*Selected text*
━━━━━━━━━━━━━━━━━━━━━━━━━━━━━━
Imagine you are just starting a new school year and your teacher gives you an assignment: create a scrapbook of news stories about the president of the United States. Then, unexpectedly, a terrifying international conflict brews while you’re on the president’s beat. The weeks of this assignment end up being so memorable that you hold onto your scrapbook your whole life—and it eventually ends up in a special collections library.
That’s exactly what happened to Marsha Sorotick, who was a sophomore at Martin Van Buren High School in Queens, New York, in October 1962. From October 16–28, 1962, events now referred to as the Cuban Missile Crisis unfolded, bringing the U.S. and the Soviet Union closer to nuclear war than ever before. Just before this crisis unfolded, Marsha started clipping headlines and articles about President John F. Kennedy for a school assignment. The first page of her scrapbook tracks Kennedy as he was out meeting voters.
Then news about the crisis broke and Sorotick’s scrapbook shifts its focus. Sorotick followed the Cuban Missile Crisis from October 22 through its resolution on October 28, after which she returned to covering other aspects of Kennedy’s presidency. Through the articles, images, and graphics that she included, you can see the whole conflict reach a boiling point and then resolve.
The Cuban Missile Crisis was the most heated 13 days of the Cold War, the decades-long indirect and direct conflict between the U.S. and the Soviet Union over the international spread of Communism. During the Cuban Missile Crisis, the State Department hit DEFCON 2, meaning the military was ready to mobilize in minutes—just one step away from nuclear war. Fear of nuclear war was already very present in American lives. School children did drills to practice “duck and cover” during an air raid. People also had to know where their closest fallout shelter was if a nuclear warhead was on its way. This pamphlet from our Library collections called “YOU and the ATOMIC BOMB” issued by the New York Civil Defense Commission in 1950 is overlaid with a notice that “In case of an air raid signal, guests of apartment 210 will walk immediately to shelter on the 2nd floor.”
This pamphlet goes on to explain what was known at the time about the effects of an atomic bomb at various distances and how best to take cover wherever one may be when a bomb comes. We’re not sure how much it would have helped to do what the gentleman in this image below on the left is doing, but the idea is—do something! This pamphlet has some other questionable words of wisdom— for example, that showering would wash away radiation.
Because the Cold War was so ever-present, Marsha Sorotick could have done her scrapbook assignment at any point after 1945 and encountered some news stories about the threat of nuclear weapons. But it just so happened that Marsha’s assignment started just as the Cold War nearly hit its boiling point. Following the Bay of Pigs incident—in which the U.S. botched an attempt to overthrow Cuba’s communist leader Fidel Castro—U.S. intelligence officials discovered evidence that the Soviets were creating nuclear warhead launch sites in Cuba, with the U.S. as their target. Despite the president publicly warning the Soviets to stop the arms buildup in Cuba, just 90 miles south of the Florida coast, photos showed the missile sites advancing. On October 16, the president met with advisors to discuss military mobilization and further intelligence gathering. On the 18th, Kennedy met with Soviet Foreign Minister Andrei Gromyko, who insisted that the Soviets were only helping Cuba defend itself. The issue of whether or not the missile launch sites were offensive or defensive was a major point of contention. Kennedy and his advisors believed the Soviets were placing nuclear warheads in Cuba to start a war, and Soviets insisted they were only there for protection against U.S. aggression.
━━━━━━━━━━━━━━━━━━━━━━━━━━━━━━
*Problems to work on*
A. Using the scrapbook text, what are the answers to these?
(i) Which high school did Marsha Sorotick attend in October 1962?
(ii) Who issued the pamphlet "YOU and the ATOMIC BOMB," and in what year?
(iii) Whom did Kennedy meet on October 18?
B. Can you quote the scrapbook text, starting with "Imagine you are" and going on through "special collections library."?

*Data rows*
━━━━━━━━━━━━━━━━━━━━━━━━━━━━━━
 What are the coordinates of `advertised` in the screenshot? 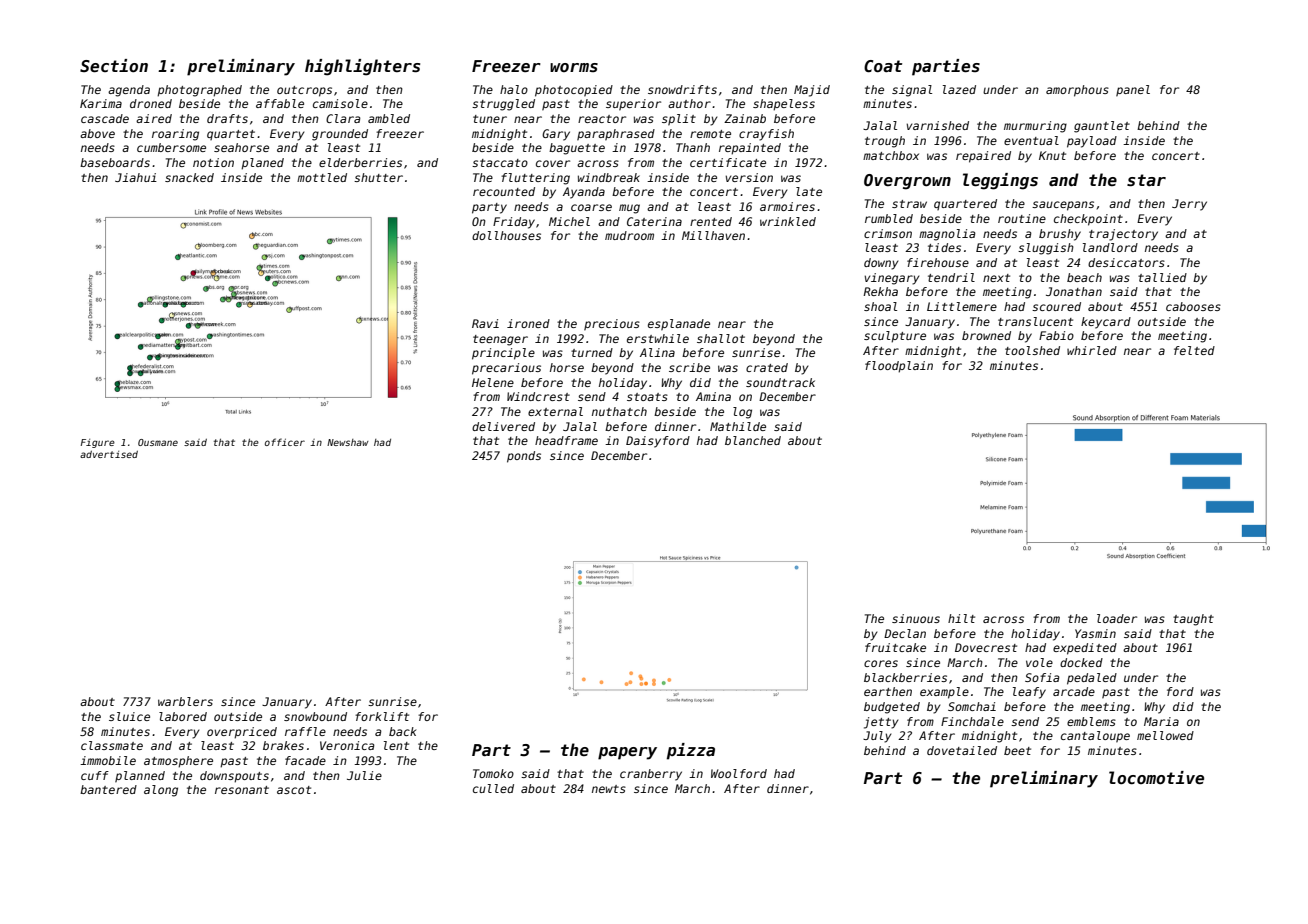 It's located at (109, 454).
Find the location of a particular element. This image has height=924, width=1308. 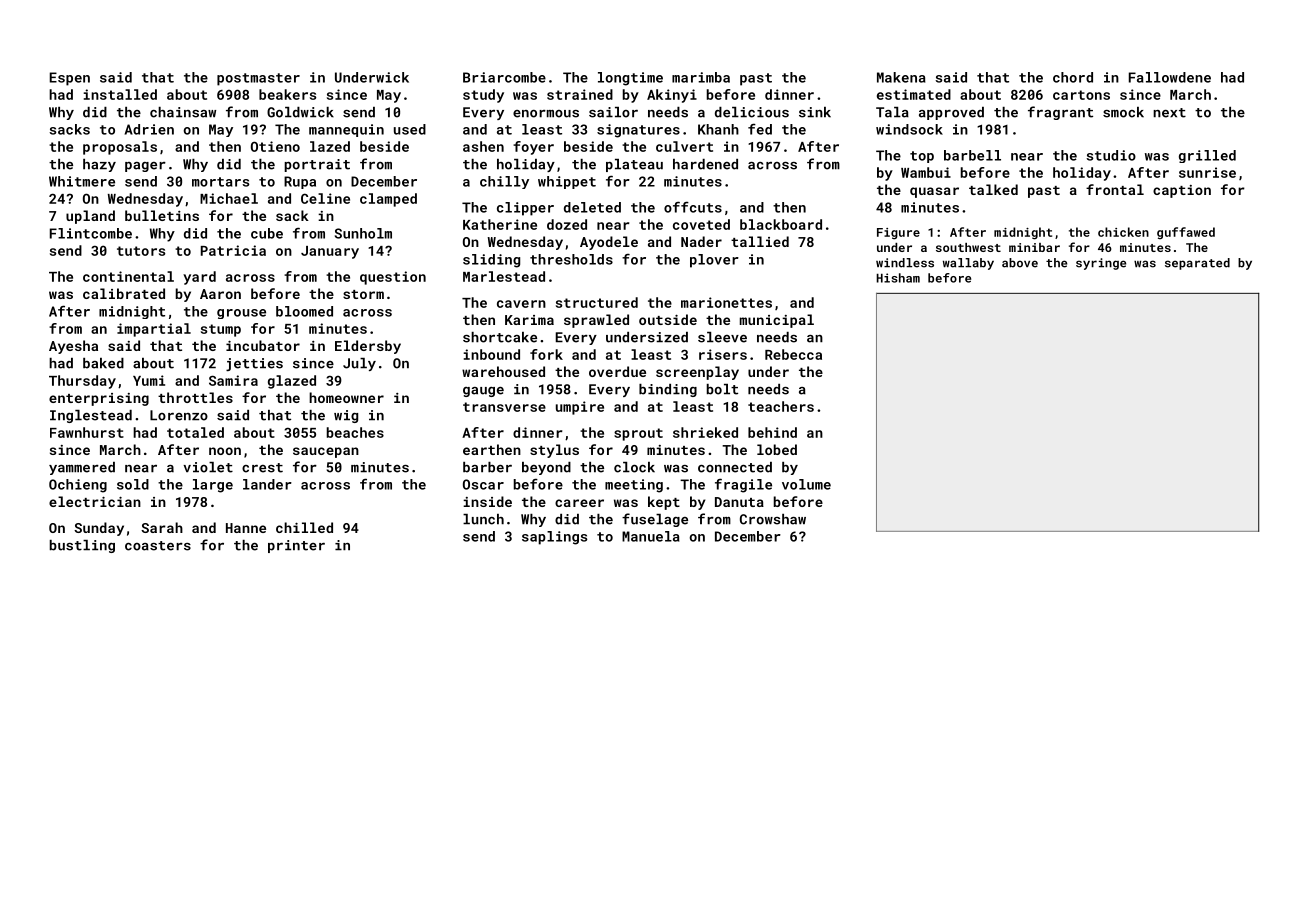

guffawed is located at coordinates (1186, 233).
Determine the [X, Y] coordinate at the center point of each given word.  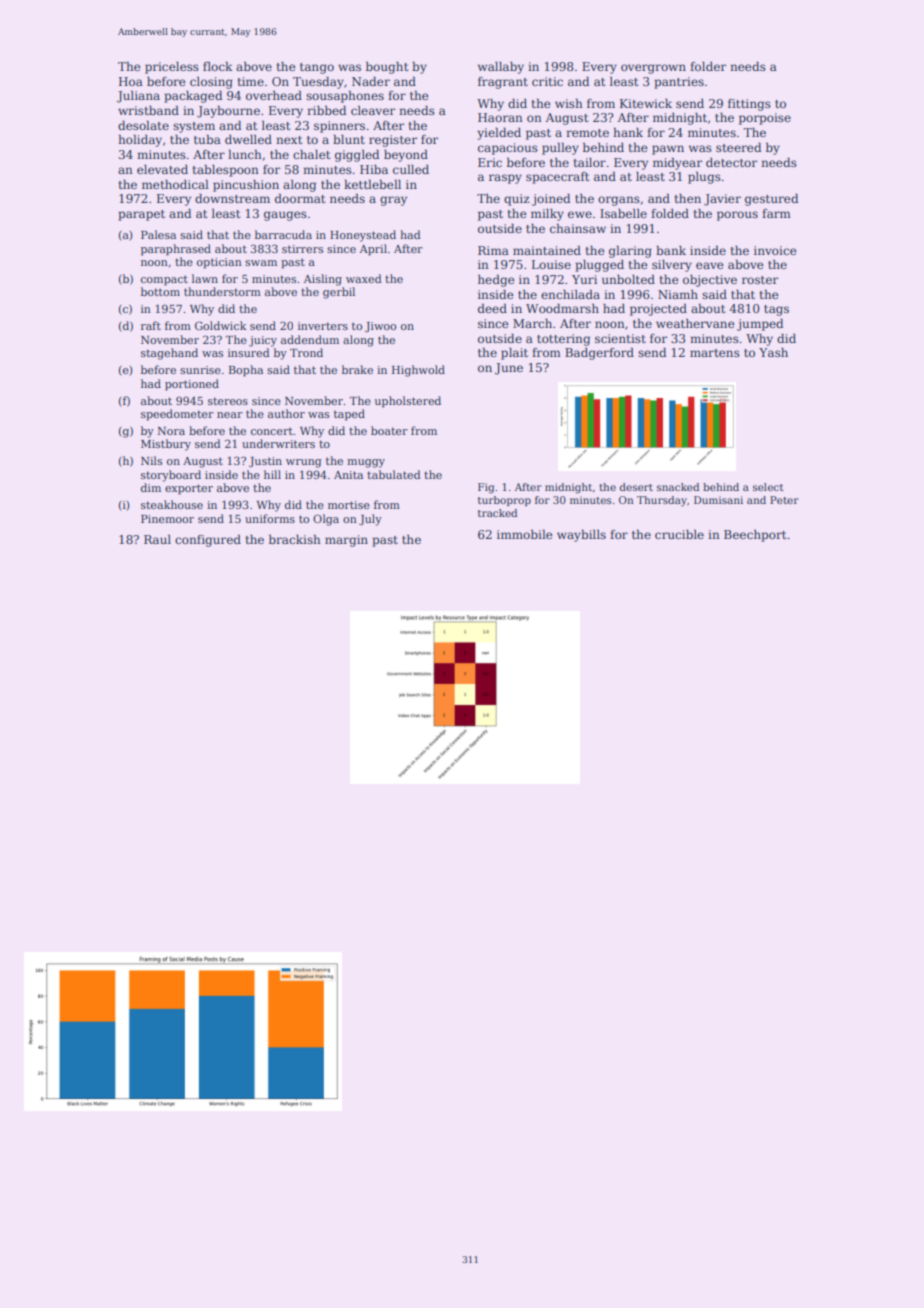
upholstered [408, 402]
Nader [371, 81]
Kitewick [646, 103]
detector [731, 162]
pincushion [246, 186]
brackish [295, 539]
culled [411, 169]
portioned [192, 385]
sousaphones [345, 96]
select [768, 487]
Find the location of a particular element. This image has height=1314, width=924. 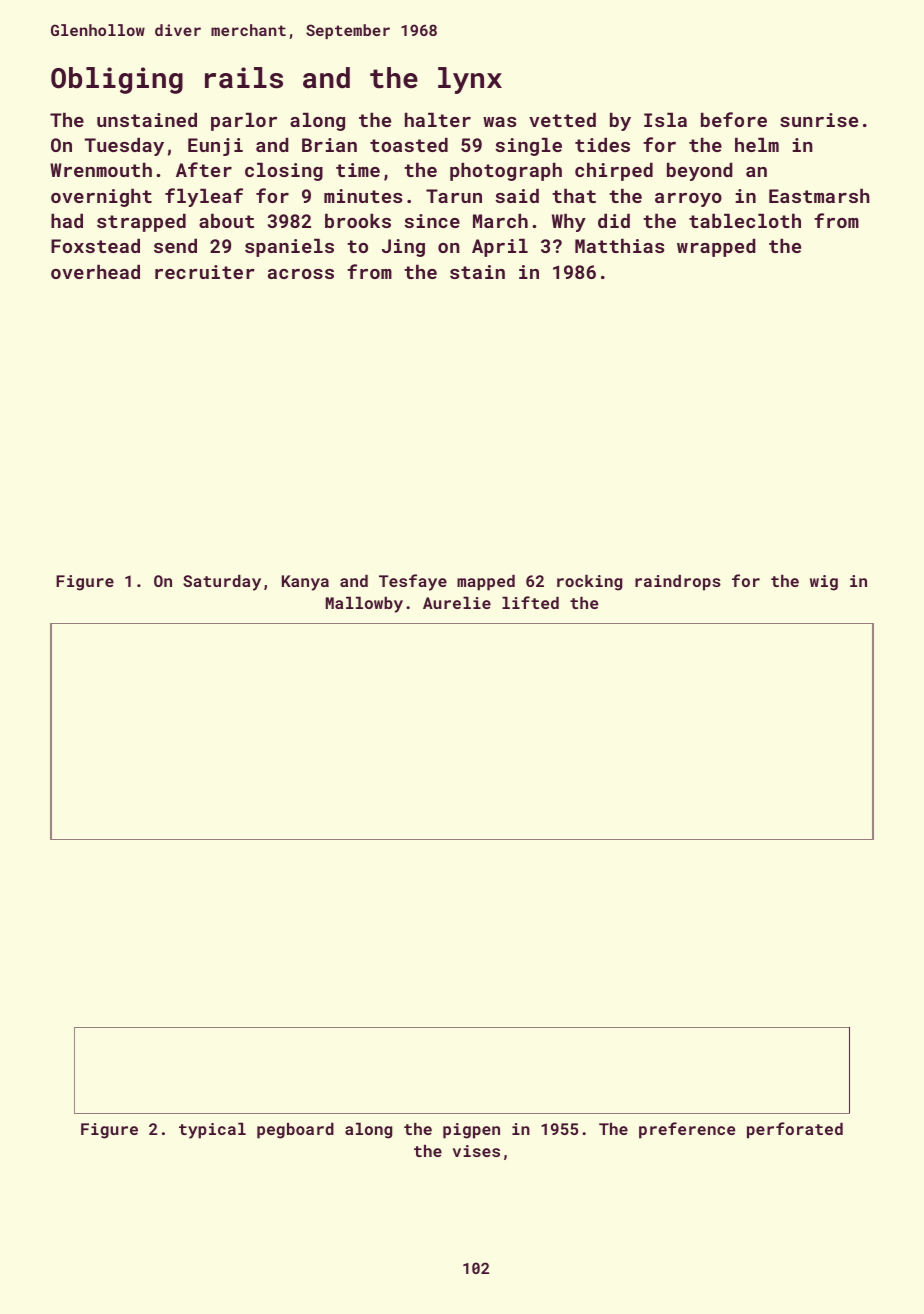

wig is located at coordinates (824, 583).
━━━━━━━━━━━━━━━━━━━━━━━━━━━━━━
*The solutions*
A.
(i) Martin Van Buren High School in Queens, New York.
(ii) The New York Civil Defense Commission, in 1950.
(iii) Soviet Foreign Minister Andrei Gromyko.

B.
Imagine you are just starting a new school year and your teacher gives you an assignment: create a scrapbook of news stories about the president of the United States. Then, unexpectedly, a terrifying international conflict brews while you’re on the president’s beat. The weeks of this assignment end up being so memorable that you hold onto your scrapbook your whole life—and it eventually ends up in a special collections library.